Start
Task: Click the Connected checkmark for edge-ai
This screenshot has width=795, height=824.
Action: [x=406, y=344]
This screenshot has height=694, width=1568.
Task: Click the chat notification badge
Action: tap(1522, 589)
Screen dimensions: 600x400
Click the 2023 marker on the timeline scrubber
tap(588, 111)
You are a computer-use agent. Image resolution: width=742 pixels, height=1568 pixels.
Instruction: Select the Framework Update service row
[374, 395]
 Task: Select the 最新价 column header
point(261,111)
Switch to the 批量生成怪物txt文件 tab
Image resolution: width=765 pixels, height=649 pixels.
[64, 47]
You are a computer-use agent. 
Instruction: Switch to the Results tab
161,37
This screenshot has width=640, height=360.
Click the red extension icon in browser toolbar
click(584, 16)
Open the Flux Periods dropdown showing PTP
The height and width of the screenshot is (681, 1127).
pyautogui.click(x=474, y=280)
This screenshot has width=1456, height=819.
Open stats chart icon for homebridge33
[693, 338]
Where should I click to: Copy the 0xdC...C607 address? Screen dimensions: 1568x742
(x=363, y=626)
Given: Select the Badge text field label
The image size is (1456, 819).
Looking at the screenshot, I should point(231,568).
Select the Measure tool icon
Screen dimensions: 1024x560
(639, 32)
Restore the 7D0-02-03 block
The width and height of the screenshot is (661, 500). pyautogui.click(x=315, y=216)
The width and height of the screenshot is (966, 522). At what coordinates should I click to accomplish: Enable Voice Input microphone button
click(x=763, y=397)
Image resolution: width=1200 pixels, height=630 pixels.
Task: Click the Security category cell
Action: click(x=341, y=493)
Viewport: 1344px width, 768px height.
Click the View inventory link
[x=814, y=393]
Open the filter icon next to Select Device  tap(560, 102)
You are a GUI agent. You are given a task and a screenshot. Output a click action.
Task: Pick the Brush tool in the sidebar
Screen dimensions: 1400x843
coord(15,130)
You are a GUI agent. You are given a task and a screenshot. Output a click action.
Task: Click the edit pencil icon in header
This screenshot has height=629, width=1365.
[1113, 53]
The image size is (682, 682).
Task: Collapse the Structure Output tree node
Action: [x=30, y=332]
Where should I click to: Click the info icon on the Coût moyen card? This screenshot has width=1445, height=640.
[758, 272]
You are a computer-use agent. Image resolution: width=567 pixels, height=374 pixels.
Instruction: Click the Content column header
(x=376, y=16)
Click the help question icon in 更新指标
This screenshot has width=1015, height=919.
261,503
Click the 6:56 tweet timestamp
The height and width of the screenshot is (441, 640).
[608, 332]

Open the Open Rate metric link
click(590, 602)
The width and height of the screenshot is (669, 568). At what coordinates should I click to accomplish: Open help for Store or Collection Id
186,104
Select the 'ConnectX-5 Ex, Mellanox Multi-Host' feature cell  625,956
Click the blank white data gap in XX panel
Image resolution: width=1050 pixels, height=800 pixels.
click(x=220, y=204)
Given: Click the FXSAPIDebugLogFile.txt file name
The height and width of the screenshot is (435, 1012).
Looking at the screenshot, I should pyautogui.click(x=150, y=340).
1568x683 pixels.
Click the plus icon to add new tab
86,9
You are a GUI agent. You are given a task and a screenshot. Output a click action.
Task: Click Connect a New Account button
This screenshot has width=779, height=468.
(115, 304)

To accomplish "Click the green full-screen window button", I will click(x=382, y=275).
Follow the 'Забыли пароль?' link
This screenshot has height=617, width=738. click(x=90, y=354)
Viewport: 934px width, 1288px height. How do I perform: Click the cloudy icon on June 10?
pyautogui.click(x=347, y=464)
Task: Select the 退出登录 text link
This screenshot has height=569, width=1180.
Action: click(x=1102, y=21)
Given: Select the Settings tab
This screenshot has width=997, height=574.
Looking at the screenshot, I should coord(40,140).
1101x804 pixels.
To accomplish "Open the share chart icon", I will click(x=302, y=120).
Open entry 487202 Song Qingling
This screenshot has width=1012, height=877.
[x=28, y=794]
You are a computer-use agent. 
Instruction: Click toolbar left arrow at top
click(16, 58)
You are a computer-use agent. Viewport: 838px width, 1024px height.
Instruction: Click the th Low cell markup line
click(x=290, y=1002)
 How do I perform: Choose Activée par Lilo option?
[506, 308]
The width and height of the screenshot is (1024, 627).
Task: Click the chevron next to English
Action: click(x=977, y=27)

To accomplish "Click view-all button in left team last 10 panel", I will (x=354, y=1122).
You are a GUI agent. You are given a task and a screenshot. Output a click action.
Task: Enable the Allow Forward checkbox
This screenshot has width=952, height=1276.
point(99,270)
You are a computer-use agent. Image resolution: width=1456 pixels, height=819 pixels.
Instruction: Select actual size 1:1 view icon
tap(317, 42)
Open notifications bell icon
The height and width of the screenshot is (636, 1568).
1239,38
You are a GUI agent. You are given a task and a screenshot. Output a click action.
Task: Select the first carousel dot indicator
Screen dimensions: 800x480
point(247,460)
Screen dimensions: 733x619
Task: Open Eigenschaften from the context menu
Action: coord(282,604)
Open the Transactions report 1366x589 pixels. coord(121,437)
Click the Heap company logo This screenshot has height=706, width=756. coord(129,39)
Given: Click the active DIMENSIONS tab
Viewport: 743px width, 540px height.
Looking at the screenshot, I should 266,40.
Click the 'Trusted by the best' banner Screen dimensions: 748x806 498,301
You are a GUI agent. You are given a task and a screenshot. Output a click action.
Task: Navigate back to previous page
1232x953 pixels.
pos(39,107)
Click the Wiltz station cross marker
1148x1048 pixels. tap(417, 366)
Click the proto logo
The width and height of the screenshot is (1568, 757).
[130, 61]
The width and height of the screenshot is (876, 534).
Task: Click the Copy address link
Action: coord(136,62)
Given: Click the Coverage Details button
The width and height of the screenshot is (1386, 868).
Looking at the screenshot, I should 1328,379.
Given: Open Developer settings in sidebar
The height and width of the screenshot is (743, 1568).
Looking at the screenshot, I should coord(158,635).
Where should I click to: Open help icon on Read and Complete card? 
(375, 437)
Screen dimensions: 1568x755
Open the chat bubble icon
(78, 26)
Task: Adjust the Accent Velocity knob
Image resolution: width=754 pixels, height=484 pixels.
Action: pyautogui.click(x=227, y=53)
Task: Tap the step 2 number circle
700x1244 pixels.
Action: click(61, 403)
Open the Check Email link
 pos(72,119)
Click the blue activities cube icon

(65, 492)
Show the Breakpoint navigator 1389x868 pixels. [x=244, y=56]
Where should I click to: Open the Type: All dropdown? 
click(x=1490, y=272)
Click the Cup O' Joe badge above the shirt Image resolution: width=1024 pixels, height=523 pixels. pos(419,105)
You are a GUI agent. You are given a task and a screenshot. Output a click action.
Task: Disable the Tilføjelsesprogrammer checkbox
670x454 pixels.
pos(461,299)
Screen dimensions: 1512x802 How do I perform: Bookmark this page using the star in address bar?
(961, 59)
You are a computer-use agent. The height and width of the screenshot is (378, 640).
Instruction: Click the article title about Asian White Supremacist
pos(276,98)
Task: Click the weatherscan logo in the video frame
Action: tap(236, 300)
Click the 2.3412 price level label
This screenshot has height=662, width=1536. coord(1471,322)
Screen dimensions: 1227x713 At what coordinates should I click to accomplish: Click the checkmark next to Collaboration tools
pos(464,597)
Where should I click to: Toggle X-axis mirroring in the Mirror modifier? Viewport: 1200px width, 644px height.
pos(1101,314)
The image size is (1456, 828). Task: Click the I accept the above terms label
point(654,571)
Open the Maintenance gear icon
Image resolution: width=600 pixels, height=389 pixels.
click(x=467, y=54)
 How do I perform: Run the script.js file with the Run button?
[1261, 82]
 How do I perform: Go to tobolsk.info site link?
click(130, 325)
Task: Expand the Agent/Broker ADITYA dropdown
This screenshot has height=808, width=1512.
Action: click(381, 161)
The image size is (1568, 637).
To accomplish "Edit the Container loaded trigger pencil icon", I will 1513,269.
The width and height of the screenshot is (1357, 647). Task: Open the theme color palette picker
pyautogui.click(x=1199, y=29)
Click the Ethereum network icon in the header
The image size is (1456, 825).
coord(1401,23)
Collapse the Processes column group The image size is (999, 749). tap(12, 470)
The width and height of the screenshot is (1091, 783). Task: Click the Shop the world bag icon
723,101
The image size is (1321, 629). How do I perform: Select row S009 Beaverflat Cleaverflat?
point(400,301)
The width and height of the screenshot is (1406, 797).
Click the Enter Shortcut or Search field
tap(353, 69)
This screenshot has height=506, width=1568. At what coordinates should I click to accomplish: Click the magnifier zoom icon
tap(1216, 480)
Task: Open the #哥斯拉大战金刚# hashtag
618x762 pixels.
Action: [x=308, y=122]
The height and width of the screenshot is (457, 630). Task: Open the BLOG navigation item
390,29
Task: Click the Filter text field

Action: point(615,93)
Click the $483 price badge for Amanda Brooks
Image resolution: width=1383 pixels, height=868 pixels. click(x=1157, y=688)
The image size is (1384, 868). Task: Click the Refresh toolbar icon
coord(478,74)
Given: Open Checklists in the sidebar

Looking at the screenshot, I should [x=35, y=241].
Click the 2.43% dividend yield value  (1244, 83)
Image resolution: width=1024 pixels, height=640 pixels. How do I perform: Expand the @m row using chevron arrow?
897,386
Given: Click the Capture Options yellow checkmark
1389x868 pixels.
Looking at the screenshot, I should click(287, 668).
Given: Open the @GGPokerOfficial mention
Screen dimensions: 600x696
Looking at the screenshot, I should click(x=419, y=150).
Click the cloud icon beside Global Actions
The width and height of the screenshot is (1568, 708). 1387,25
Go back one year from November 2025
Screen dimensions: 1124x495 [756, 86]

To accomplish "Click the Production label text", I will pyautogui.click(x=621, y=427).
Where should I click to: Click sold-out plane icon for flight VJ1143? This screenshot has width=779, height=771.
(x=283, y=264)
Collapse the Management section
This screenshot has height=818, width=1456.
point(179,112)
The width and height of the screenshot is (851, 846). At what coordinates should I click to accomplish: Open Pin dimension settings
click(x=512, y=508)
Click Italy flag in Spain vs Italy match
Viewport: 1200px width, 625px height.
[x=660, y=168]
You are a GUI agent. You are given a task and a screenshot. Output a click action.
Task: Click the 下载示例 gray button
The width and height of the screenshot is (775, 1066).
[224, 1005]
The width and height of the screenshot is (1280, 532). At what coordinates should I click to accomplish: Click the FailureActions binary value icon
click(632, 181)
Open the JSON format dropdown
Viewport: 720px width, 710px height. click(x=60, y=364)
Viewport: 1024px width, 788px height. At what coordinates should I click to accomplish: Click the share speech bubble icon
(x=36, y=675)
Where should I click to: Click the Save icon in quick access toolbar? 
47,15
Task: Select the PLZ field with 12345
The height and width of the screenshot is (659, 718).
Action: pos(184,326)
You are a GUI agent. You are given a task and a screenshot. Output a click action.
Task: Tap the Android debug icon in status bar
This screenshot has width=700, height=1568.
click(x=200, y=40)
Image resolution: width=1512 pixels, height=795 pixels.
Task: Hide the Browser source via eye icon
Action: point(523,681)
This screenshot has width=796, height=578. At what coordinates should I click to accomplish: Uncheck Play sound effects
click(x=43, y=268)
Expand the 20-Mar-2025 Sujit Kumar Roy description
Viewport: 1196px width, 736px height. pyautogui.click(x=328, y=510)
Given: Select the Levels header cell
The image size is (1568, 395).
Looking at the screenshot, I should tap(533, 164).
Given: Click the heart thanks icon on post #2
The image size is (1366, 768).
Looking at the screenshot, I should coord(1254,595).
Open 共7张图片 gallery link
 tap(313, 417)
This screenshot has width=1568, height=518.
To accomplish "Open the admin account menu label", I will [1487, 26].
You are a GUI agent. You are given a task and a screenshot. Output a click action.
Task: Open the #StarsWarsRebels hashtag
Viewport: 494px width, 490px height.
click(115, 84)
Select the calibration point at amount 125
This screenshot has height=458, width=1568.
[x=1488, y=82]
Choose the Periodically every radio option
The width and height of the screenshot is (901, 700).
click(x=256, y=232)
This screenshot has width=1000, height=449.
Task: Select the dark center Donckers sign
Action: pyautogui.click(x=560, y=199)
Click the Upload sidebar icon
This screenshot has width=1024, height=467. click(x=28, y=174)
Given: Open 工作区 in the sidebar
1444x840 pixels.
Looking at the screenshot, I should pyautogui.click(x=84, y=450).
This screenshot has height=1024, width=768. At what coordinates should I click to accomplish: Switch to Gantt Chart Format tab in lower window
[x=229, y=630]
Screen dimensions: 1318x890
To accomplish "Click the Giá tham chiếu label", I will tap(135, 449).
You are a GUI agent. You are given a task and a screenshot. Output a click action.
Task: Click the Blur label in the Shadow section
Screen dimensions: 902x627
End
- _SET EXERCISE_
Tally the lines of the records that contain the word "column", treating uppercase and lowercase as different. Give only the number.

- _FULL RESPONSE_
3